No, you don’t need to obsess over calories, but if you eat healthier (i.e., carrot sticks instead of a brownie) you’ll almost surely take in less calories.  And very likely weigh less as a result.  So, yeah, in the end, it still really is calories in versus calories out.  Drum’s follow-up:

It’s true that the researchers didn’t emphasize calorie counting. They recommended generally healthy eating combined with an emphasis on either low-carb or low-fat diets. The result, however, was that participants ended up consuming about 500 fewer calories per day. That’s a huge amount, and is almost certainly the reason for the weight loss. In fact, I’m surprised the average weight loss wasn’t more. But what underlies this large reduction in calorie consumption? Here’s what the lead author, Christopher Gardner, told

We did not “prescribe” a specific caloric restriction. We focused on reducing foods high in fats or foods high in carbs, and we advised the participants that they needed to find the lowest level of fat or carb intake they could achieve while not feeling hungry….We wanted for them to find a new eating pattern they could maintain without even thinking of it as a “diet”….Table 2 in the paper shows that the participants reported “achieving” a ≈500 calorie deficit, without us prescribing one … and it was fairly consistent through the 12 months. Now, I honestly think they likely exaggerated the caloric restriction. But in fact they did lose >6,500 lbs collectively…So they must have eaten less. I think this is an important area to explore.

That highlighted section has been the advice of nutritionists forever. If you think of something as a “diet,” you’ll eventually fall off the wagon. But if you think of it as making a permanent, sustainable lifestyle change, you’ll…

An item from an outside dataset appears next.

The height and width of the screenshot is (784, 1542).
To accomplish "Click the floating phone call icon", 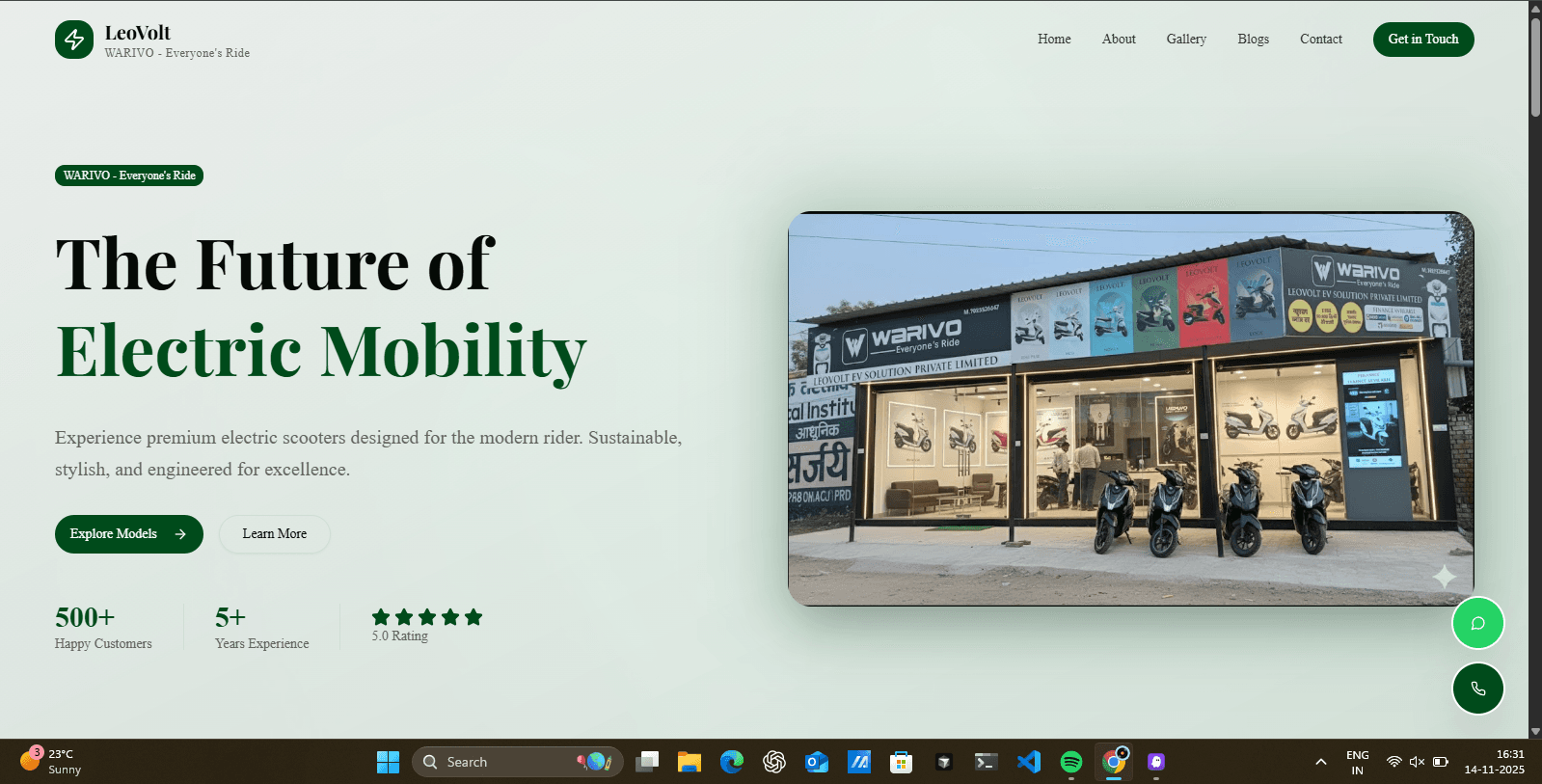I will (1477, 689).
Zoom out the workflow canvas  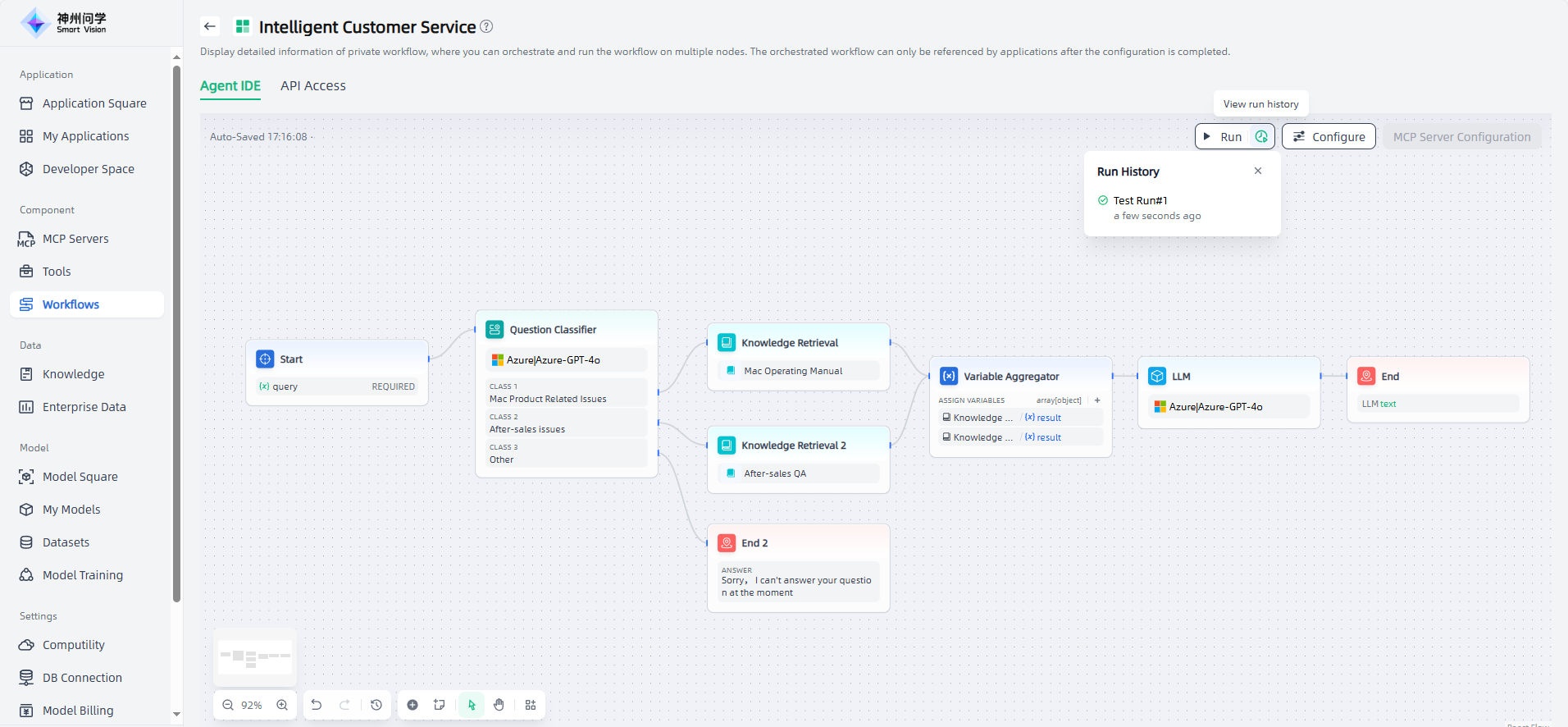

…well, as near as I can tell, you’ll probably still fall off the wagon eventually. But it will take longer. In any case, there’s exactly zero that’s new here. And the general advice to eat more vegetables and cut back on processed foods, added sugar, and refined grains is likewise of longstanding. My take is that there’s just nothing new in this part of the study. What’s new is comparing low-fat to low-carb diets in a fairly rigorous way, and then checking the insulin secretion theory of the low-carb diet. So that’s what I emphasized.

So, in the end, losing weight comes back to eat whatever diet works to help you consume fewer calories.  And that effort will surely be dramatically easier if you focus on eating more whole foods of any kind and less processed food.